To Slouch or Not to SlouchPhysical therapists (PTs) believe that the forward position of the head and neck affects shoulder movement. Shoulder pain often comes from a problem called subacromial impingement syndrome (SIS). PTs use a program of postural exercises for SIS, but there's no proof that this method works. This study examines the effect of changing posture on shoulder motion.
SIS occurs when the arm is raised up overhead. Soft tissue structures get pinched between the shoulder and the acromion. The acromion is a curved piece of bone located over the top of the shoulder. By restoring normal posture PTs hope to reduce the symptoms of SIS.
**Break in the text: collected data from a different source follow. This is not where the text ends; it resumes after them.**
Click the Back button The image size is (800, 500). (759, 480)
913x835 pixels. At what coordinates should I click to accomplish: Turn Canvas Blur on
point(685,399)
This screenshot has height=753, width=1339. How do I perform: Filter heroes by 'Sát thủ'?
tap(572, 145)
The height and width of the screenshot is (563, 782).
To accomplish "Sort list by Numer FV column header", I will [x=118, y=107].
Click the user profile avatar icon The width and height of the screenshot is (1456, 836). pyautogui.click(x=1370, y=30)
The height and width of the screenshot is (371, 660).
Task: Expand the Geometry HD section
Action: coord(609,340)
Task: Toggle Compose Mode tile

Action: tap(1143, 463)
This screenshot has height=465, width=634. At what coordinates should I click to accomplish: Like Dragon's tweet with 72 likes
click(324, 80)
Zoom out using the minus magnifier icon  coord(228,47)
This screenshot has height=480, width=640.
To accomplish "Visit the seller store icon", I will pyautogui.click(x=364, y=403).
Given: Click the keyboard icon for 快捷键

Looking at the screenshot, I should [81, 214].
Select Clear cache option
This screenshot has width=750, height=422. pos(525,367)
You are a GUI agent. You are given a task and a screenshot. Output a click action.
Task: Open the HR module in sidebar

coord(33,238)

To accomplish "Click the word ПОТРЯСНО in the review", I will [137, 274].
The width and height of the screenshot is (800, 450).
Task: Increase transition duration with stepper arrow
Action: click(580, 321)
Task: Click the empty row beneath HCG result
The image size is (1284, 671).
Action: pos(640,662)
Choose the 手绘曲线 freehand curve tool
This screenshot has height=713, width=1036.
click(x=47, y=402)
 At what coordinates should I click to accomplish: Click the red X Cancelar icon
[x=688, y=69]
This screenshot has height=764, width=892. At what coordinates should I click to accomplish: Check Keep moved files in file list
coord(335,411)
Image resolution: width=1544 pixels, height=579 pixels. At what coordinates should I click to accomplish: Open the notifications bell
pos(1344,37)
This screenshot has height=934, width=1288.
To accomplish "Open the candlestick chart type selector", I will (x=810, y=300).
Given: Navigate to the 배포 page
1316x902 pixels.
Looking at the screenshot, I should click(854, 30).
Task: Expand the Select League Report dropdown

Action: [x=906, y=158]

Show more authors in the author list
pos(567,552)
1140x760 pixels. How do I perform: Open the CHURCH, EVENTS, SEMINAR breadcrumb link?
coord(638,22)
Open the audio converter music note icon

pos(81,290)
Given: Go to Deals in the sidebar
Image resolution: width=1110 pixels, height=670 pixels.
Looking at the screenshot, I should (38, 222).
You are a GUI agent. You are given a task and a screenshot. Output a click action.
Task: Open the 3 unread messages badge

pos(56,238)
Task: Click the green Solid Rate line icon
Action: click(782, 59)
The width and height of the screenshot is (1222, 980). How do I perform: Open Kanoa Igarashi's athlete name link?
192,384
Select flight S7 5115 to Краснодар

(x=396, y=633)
Two groups of subjects were studied. One group of 60 adults had no problems with their shoulders. The second group of 60 adults had a known case of SIS. A photograph was taken from the side of each person to show the angle of a forward head posture. Shoulder range of motion was measured for everyone. Pain levels were recorded for the subjects with SIS.
Taping of the spine and scapula(shoulder blade) was done on everyone. In the treatment group taping was done to correct the forward posture. In the placebo group, tape was applied to the same places but without correcting the person's posture. Everyone was photographed again for before and after comparison.
The authors report no change in motion or posture with the placebo taping. Taping with a changed posture for the SIS group did make a difference in shoulder range of motion but not pain levels. There's still no evidence that taping makes a difference on posture during movement.
Jeremy S. Lewis, PT, PhD, et al. Subacromial Impingement Syndrome: The Effect of Changing Posture on Shoulder Range of Motion. In Journal of Orthopaedic & Sports Physical Therapy. February 2005. Vol. 35. No. 2. Pp. 72-87.